More than 300 personalities and organizations were candidates this year to receive the Nobel Peace Prize.

With 43 years, he is probably the most educated political leader in the country, and in his curriculum he has a PhD, military experience and the creation of the Information Network Security Agency (INSA), an espionage service in the African country.

The Ethiopian Prime Minister was born on August 15, 1976 in Agaro, an area rich in natural resources and coffee – the star product of Ethiopian exports – from the Oromia region (southwest), where the country's largest ethnic group lives, the atoms.

He grew up in a multicultural family made up of an Amara mother, the other large ethnic group in the country, an Orthodox Christian religion and a Muslim Oromo father.

Married and with 3 daughters, Abiy speaks fluently, in addition to English and Amharic (main languages ​​of the country), Omo and Trigriña.

After being appointed prime minister on April 2, 2018, Abiy worked on the opening, democratization and reconciliation of his country. He installed a joint government with a woman as president, managed to sign a peace agreement after 20 years of war with neighboring Eritrea, and removed the opposition parties from the list of terrorist groups.
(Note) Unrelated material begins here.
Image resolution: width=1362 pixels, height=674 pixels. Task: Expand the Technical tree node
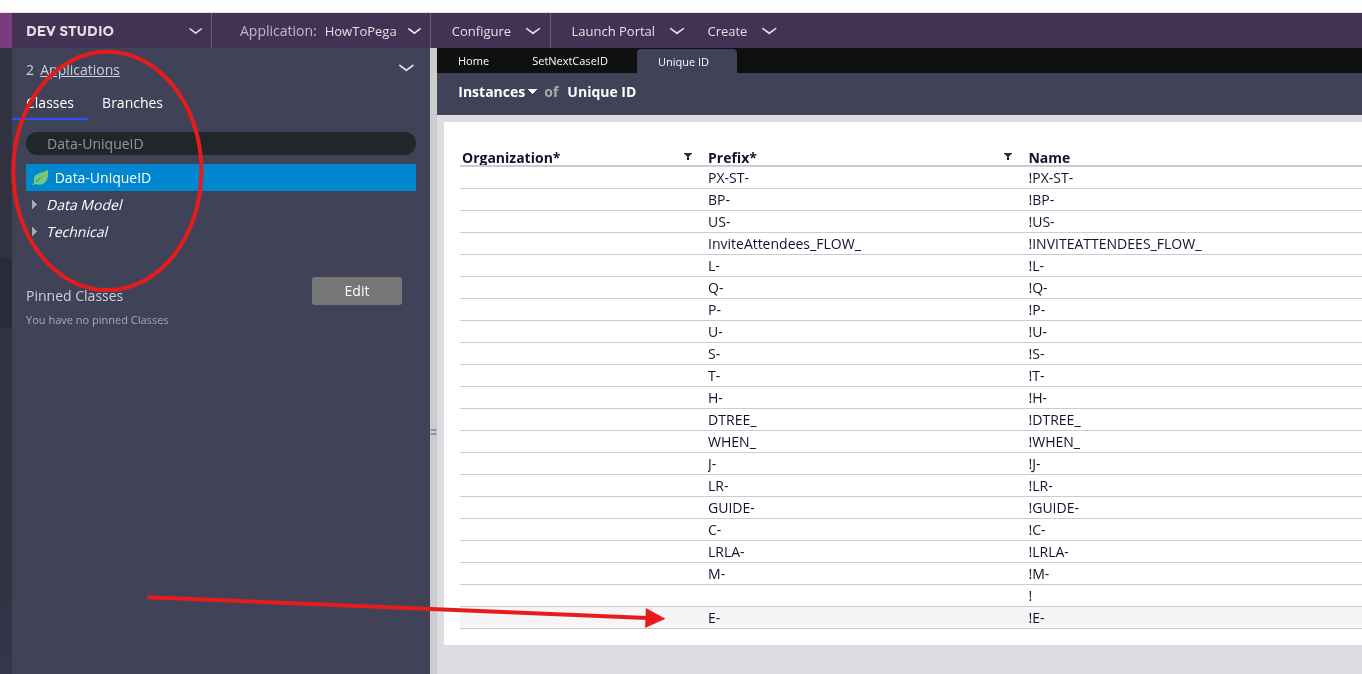pyautogui.click(x=35, y=232)

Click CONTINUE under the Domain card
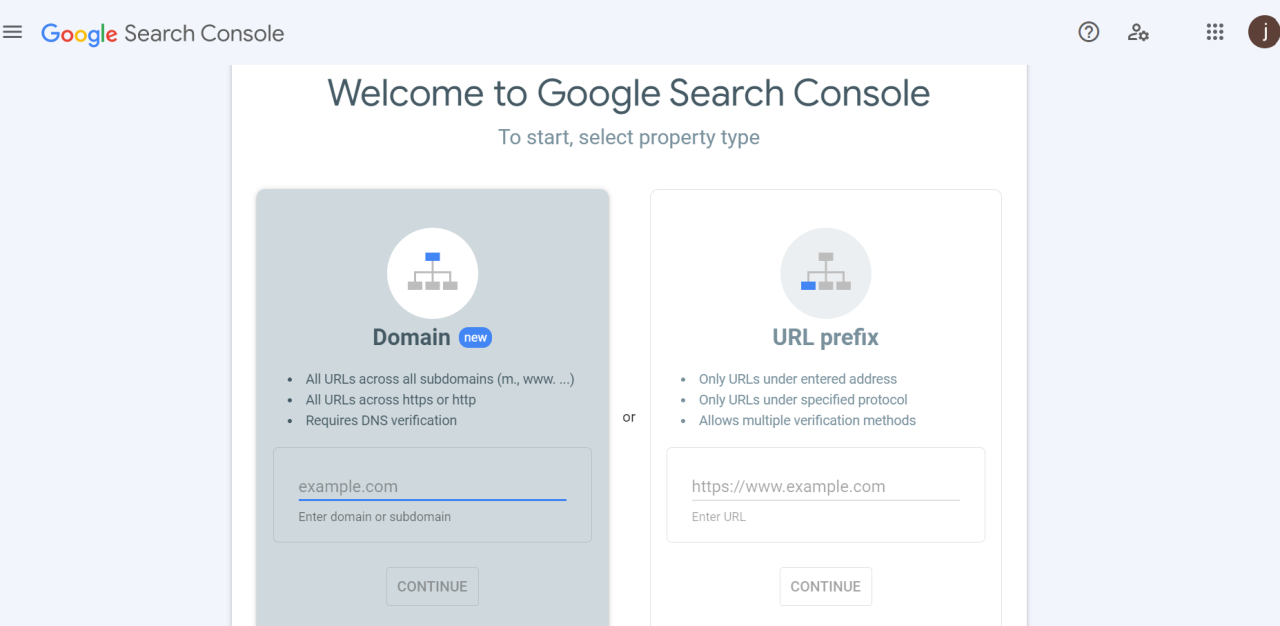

A country dyed for years with a monochromatic Parliament and autocratic decision leaders, changed with its arrival to the point that international media such as The Economist magazine began talking about "Abiymanía".

His detractors, however, consider that what Abiy has done is a face-lift that hides few solutions to root problems of the second most populous nation in Africa (more than 100 million inhabitants), such as ethnic tensions, which have placed as the country with newest displaced people in the world, and the lack of federalism.

In 2018, the Swedish Academy awarded the Nobel Peace Prize to Congolese gynecologist Denis Mukwege and Yazidi Nadia Murad, for his fight against sexual violence.